Les taux des pays périphériques de la zone euro progressaient vendredi, les craintes de contagion à l’Italie et l’Espagne restant très présents sur les marchés. Les taux des emprunts d’Etat à 10 ans espagnols, les bonos, progressaient à 6.08%, contre 6% jeudi. Le pays, est comme l’Italie, l’un de ceux régulièrement visés par les agences de notation: Moody's a notamment annoncé vendredi qu'elle envisageait d’abaisser sa note souveraine, actuellement à "Aa2", dans les trois mois. Les taux italiens étaient également à la hausse, passant de 5.81% à 5.86%.
Les investisseurs se reportaient de facto sur les dettes des pays plus solides de la zone euro, comme les dettes françaises et allemandes. Les taux de l’OAT 10 ans redescendaient à 3.22%, contre 3.27% la veille. Le Bund reculait lui à 2.53%, contre 2.62%. L’écart de rémunération entre le Bund et l’OAT était ainsi de 69 points de base.

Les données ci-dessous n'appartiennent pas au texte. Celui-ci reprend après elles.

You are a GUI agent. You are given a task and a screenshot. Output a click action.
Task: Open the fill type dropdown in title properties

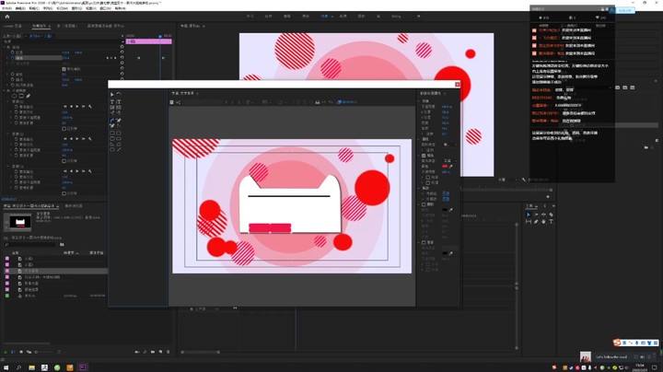(449, 160)
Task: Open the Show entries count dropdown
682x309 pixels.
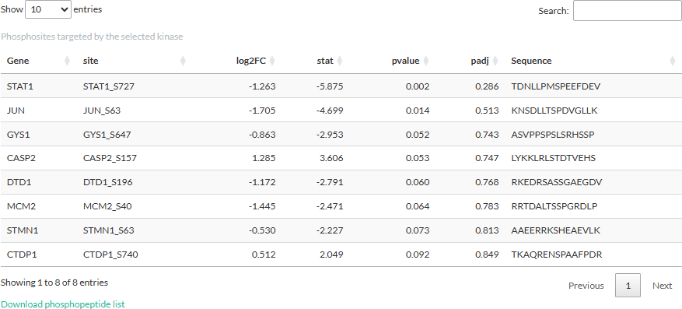Action: (48, 9)
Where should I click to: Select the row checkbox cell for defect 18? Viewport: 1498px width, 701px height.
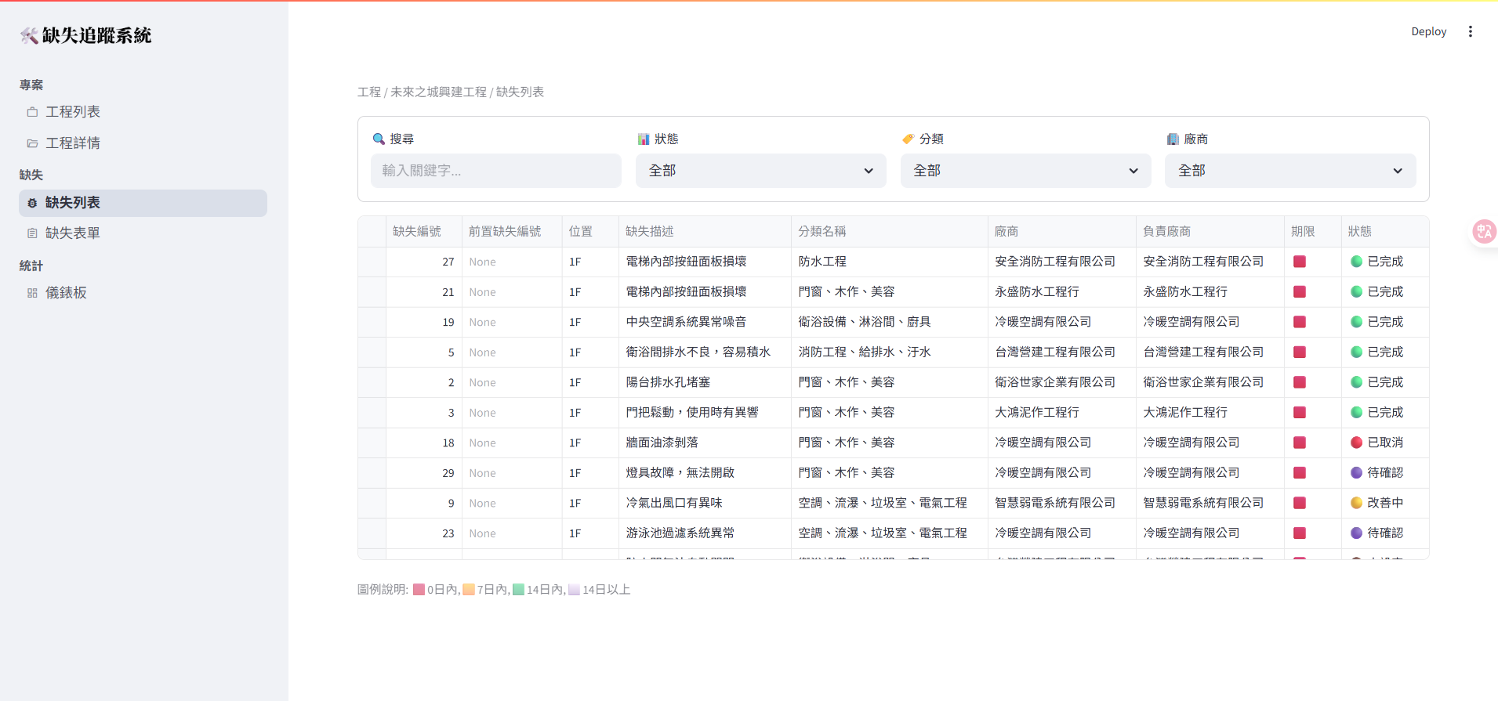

Les investisseurs se reportaient massivement sur les dettes européennes solides, et notamment les Bunds, du fait de l’incertitude qui régnait vendredi aux Etats-Unis sur la possibilité d’un compromis entre les deux chambres. Un accord portant sur une réduction de 1.000 milliards de dollars environ des dépenses publiques sur dix ans est intervenu entre républicains et démocrate dimanche, ce qui pourrait avoir un impact lundi sur les Bourses et marchés obligataires européens.